Bright lights, single molecules
The December issue of BioTechniques includes my TechNews feature on single-molecule FRET, “Bright lights, single molecules.” A technique for measuring the relative distance and orientation of two molecules relative to one another, smFRET has been likened to a “molecular ruler.” It has been used to study the folding of proteins of RNAs, the assembly of macromolecular complexes, and even drives an in-development “3rd-generation” sequencing technology called Project Starlight (Life Technologies).

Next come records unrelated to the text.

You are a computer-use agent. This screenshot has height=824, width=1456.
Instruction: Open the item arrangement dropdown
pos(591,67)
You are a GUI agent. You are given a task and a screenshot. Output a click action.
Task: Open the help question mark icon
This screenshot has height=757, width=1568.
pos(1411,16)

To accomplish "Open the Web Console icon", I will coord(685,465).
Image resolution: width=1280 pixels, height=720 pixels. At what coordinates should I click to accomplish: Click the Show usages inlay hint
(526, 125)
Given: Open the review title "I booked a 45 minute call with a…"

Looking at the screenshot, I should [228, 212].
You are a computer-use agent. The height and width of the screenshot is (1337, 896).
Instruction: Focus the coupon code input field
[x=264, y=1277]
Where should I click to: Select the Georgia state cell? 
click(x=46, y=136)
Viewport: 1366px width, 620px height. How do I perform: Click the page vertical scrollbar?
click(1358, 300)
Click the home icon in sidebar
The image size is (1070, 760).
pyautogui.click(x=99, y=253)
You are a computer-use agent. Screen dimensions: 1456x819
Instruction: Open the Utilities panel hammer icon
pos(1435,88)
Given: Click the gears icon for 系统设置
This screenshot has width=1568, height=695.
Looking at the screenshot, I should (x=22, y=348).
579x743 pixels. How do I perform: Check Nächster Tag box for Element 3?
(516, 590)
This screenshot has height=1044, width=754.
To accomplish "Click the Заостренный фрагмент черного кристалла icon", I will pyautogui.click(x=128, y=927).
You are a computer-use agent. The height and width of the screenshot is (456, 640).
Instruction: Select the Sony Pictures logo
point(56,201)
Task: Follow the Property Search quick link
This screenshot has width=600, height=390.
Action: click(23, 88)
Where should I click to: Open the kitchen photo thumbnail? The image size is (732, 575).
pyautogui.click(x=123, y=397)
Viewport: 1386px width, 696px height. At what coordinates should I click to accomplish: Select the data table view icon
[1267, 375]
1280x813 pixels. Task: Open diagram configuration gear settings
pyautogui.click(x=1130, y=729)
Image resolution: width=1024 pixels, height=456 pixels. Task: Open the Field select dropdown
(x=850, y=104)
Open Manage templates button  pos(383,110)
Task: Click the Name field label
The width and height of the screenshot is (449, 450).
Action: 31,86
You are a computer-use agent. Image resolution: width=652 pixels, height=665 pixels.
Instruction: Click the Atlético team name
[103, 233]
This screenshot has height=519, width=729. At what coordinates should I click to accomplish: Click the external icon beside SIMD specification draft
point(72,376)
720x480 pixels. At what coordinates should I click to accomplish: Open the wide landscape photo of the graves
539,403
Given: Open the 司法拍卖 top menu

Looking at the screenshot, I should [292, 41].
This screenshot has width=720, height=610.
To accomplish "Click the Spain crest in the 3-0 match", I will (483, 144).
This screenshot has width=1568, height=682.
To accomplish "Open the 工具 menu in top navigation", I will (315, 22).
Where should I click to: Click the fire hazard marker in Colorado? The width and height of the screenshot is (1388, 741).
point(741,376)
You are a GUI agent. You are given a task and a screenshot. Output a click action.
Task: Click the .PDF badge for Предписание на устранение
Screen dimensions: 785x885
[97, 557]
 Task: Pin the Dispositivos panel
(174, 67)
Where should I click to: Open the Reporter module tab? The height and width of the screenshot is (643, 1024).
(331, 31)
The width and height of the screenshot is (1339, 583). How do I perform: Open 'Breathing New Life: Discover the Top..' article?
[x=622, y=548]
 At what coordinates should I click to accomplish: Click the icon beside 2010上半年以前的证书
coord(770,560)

As the name suggests, smFRET is a variant of FRET, a concept first detailed decades ago and as old as time: it is essentially thanks to FRET that light harvesting complexes in plant leaves can funnel their captured energy to photosynthetic centers. Yet traditional FRET describes the average behavior of a bulk population of molecules—the proverbial roar of the molecular crowd, as it were. smFRET focuses on individual molecules, recording energy transfer events as single molecules flex.
Taekjip Ha developed the technique as a graduate student with Shimon Weiss (then at UC Berkeley). The concluding statement in the abstract of his seminal paper, which his graduate research advisors insisted he include, reads: “Monitoring conformational changes, such as rotations and distance changes on a nanometer scale, within single biological macromolecules, may be possible with single-pair FRET.” “I thought that was bullshit,” Ha now recalls, “but it turned out they were right. It turned out to be a general mechanism to study biomolecular interactions.”